Table of Contents
Raymond Grill, M.D.
assistant professor of neurosurgery, Medical School (MS) and
Graduate School of Biomedical Science (GSBS)
Research Work: Acute and Chronic Models of Spinal Cord Injury (Photo not available)
For as long as he can remember, Raymond Grill, M.D., has wanted to devote his research career to helping victims suffering from a spinal cord injury.
“Spinal cord injury is the main reason that I pursued a career in research,” Grill said. “This condition tends to strike the young in relatively great numbers. The primary insult has a low mortality rate, so the vast majority of victims survive to experience a lifetime of functional loss, and, in many cases, severe pain syndromes. All one needs to do is to speak with an individual living with a chronic spinal cord injury and hear the stories of how life has changed to understand the motivations of the researchers who work in this field.”
Spinal cord injury researchers, like Grill, also may become motivated by the fact that there is still no FDA-approved treatment for spinal cord injury in either the early or chronic phase.
With a lack of effective, early treatment, most spinal cord injuries fall into the chronic phase, which can last anywhere from months to years to decades.
“Laboratory studies tell us that interventions that show promise in the early or acute phase of injury do not show a similar promise in the chronic phase,” Grill said. “I decided that my lab would focus on the changes that occur in the spinal cord over long periods of time that may make the tissue less permissive to repair.”
Grill studies the long-term effects of spinal cord injury using a rodent contusion model in which mice or rats are surgically prepared to receive a spinal contusion injury.
“A contusion injury essentially means a bruising of the spinal cord,” Grill explained. “We have chosen this model as it bears the greatest similarity with the most common type of injury received by humans and treated in the clinic.”
Grill and his laboratory staff take care to assess the animal’s progress and motor activity on a weekly basis.
“We also may employ non-invasive imaging through collaboration with Ponnada Narayana, Ph.D., in the Department of Radiology (also on faculty at GSBS) by using MRI to follow the evolution of the traumatized area in the cord over long time periods within the same animal,” Grill added. “At the end of the experiment, we also employ a wide range of tissue imaging techniques, including the use of confocal microscopy, to study the presence and potential interaction of specific cells and proteins within the damaged spinal tissue.”

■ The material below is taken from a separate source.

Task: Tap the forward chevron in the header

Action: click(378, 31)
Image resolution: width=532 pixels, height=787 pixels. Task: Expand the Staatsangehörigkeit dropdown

Current knowledge states that, once the spinal cord is damaged, it eventually reaches a type of steady condition where it does not get any better or worse over time. However, Grill’s research has led to an interesting finding, which may shed new light on the events that shape a spinal cord injury in the chronic phase.
“We believe we are seeing a slow, progressive spread of pathology away from the initial site of injury over a period of many months in our animal model of spinal cord injury,” Grill said. “If this observation holds up in humans, it would suggest that the initial injury sets in motion a wave of damage that may continue on long after that initial trauma – perhaps for life.”
Grill said he is encouraged by his findings, as they will help him better understand what really happens after a spinal cord is injured.
“The progressive changes we have observed are being driven by one or more biological processes. These processes, once identified, can serve as individual or group targets for intervention, potentially leading to the development of effective repair strategies in the chronic phase of injury,” he said.